Comprehensive analysis of ferroptosis-related genes indicates that TRIM46 is a novel biomarker and promotes the progression of ovarian cancer via modulating ferroptosis and Wnt signaling pathway.

Abstract

Ovarian cancer (OC) is a common gynecological malignant tumor with poor prognosis. One form of controlled cell death that requires iron is ferroptosis. This study utilized TCGA data analysis to identify differentially expressed genes (DEGs) related to ferroptosis in OC, revealing 2,333 up-regulated and 4,073 down-regulated genes. Venn diagrams identified 64 up-regulated and 120 down-regulated ferroptosis-related DEGs (FR-DEGs), with 15 showing a significant correlation with overall patient survival. Further analyses explored the expression, mutations, and copy number variations of these 15 FR-DEGs across various cancer types, constructing interaction networks. Molecular subtypes in OC were classified using these 15 FR-DEGs, revealing two subtypes (C1 and C2).
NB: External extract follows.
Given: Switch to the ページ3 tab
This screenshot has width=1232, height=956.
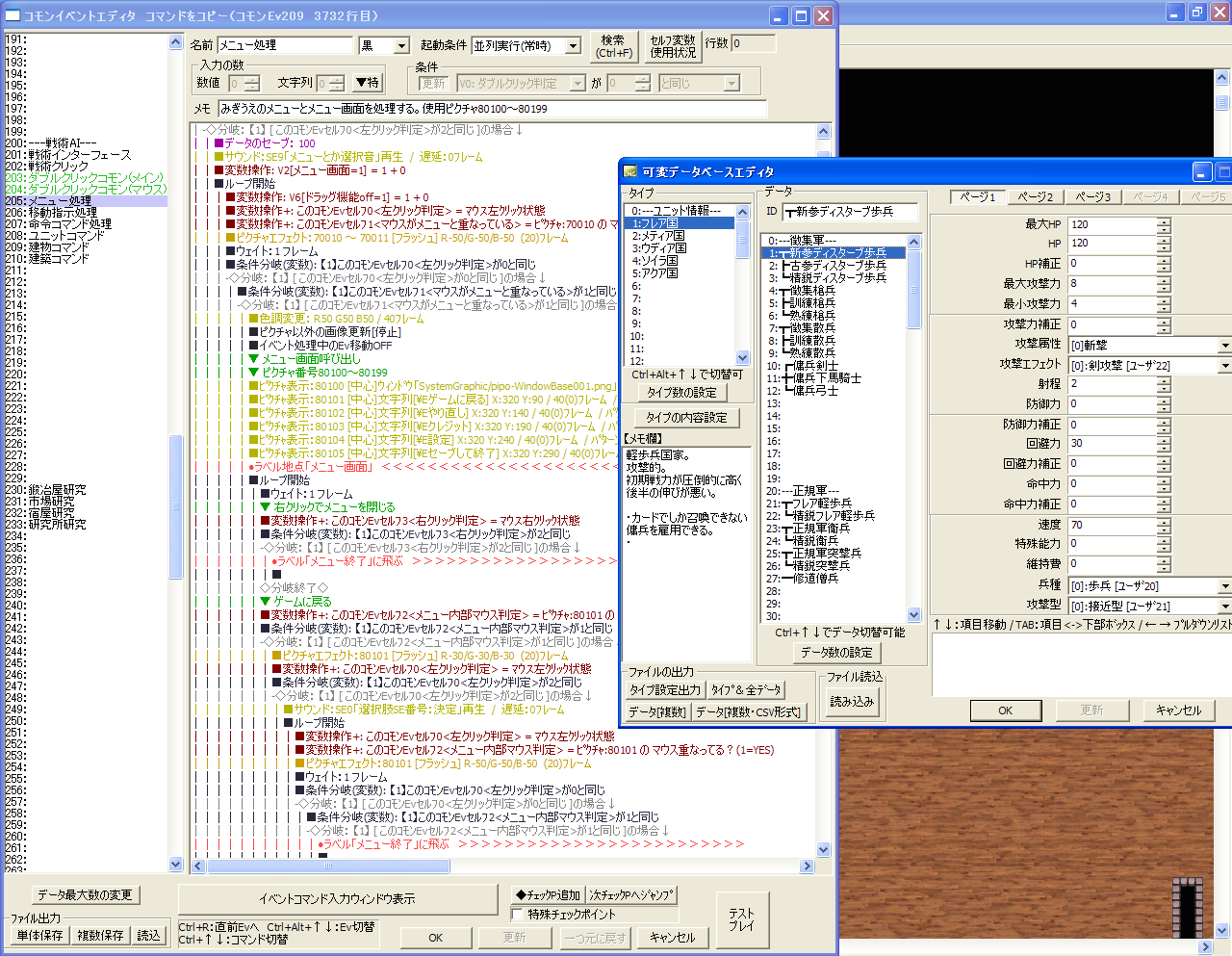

Survival analysis identified a risk model for the C1 group based on these genes. Experimental validation highlighted TRIM46 as a key gene, with knockdown inhibiting OC cell proliferation and migration. TRIM46 was also associated with changes in ferroptosis-related markers and demonstrated a close connection with the Wnt signaling pathway, validated through Western blot experiments. Overall, the study provided a comprehensive understanding of the role of DEGs related to ferroptosis in OC, offering valuable insights into disease mechanisms and potential therapeutic targets.